* [YOUR GOAL]
Collect each line of the data that contains the string "width". Case counts.

________

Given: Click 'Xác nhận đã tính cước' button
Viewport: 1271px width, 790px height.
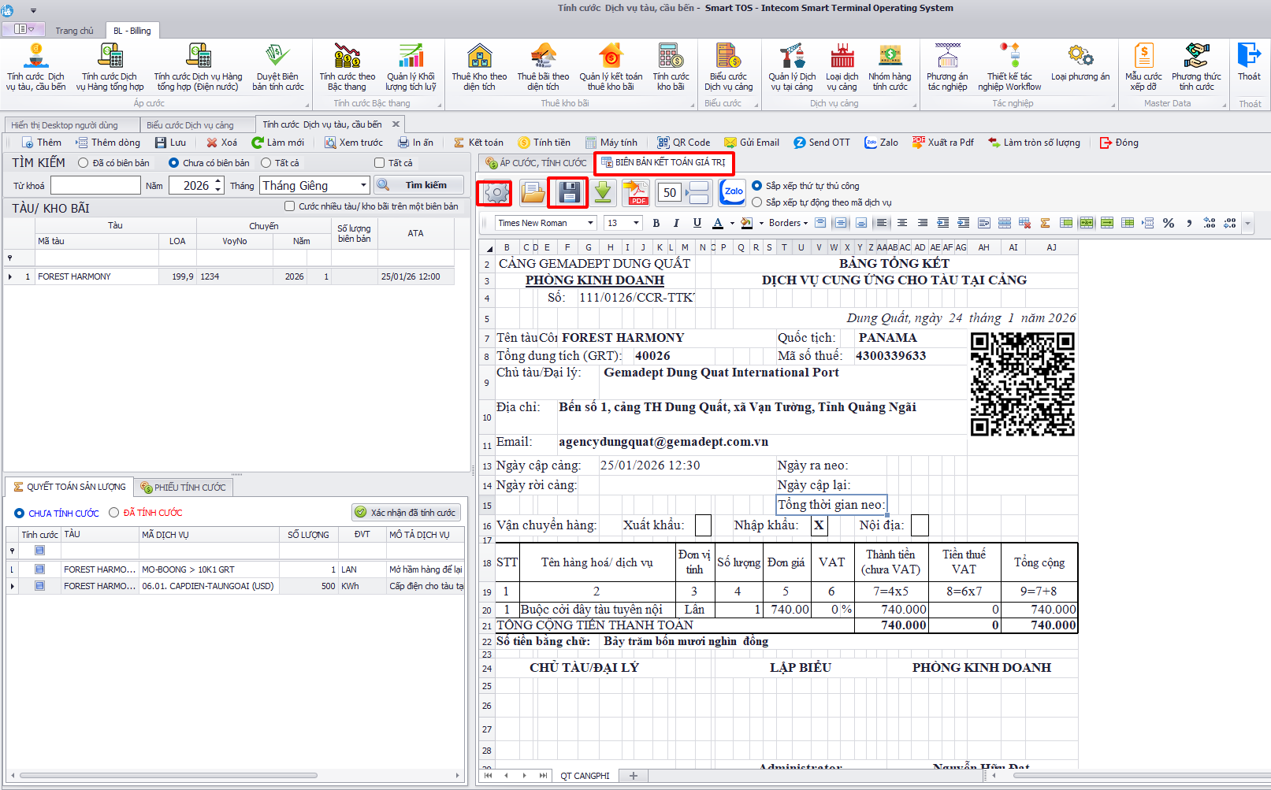Looking at the screenshot, I should [x=406, y=513].
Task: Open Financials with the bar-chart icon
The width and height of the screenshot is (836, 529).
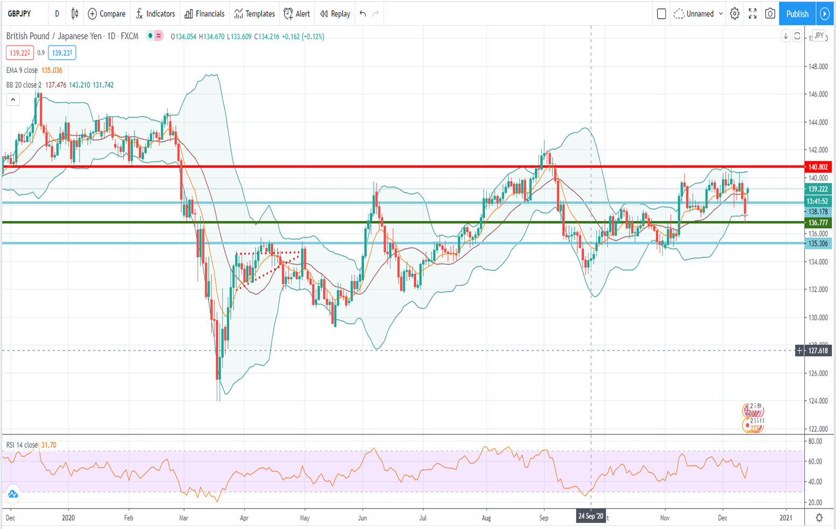Action: point(204,14)

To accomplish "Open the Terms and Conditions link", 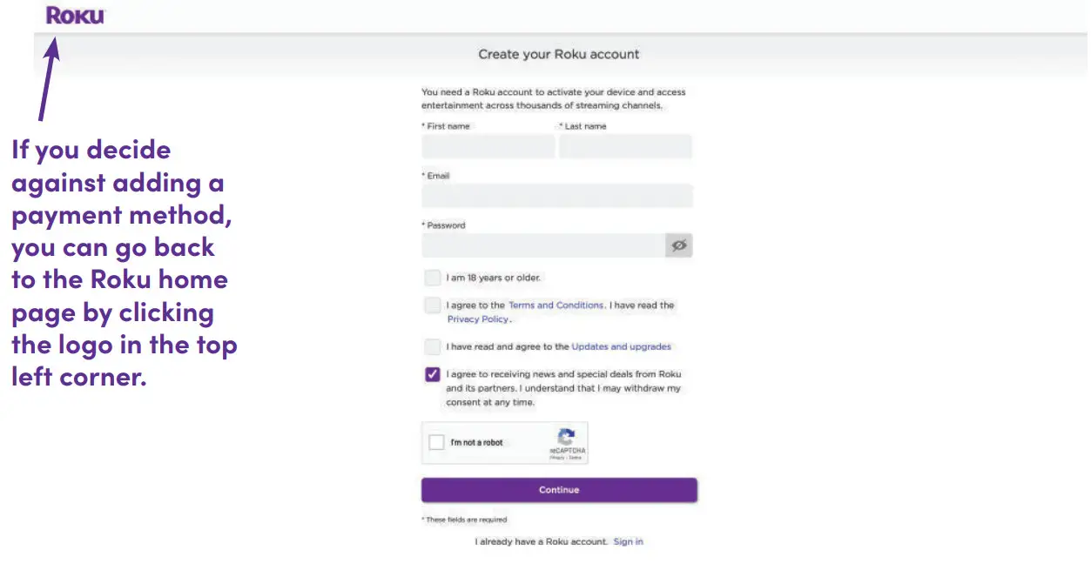I will 556,305.
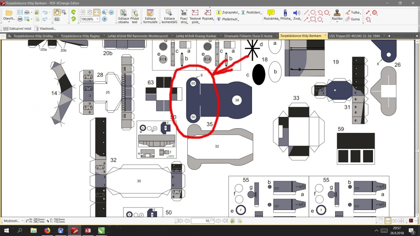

________

* [FINAL RESULT]
Viewport: 1271px width, 790px height.
The width and height of the screenshot is (836, 529).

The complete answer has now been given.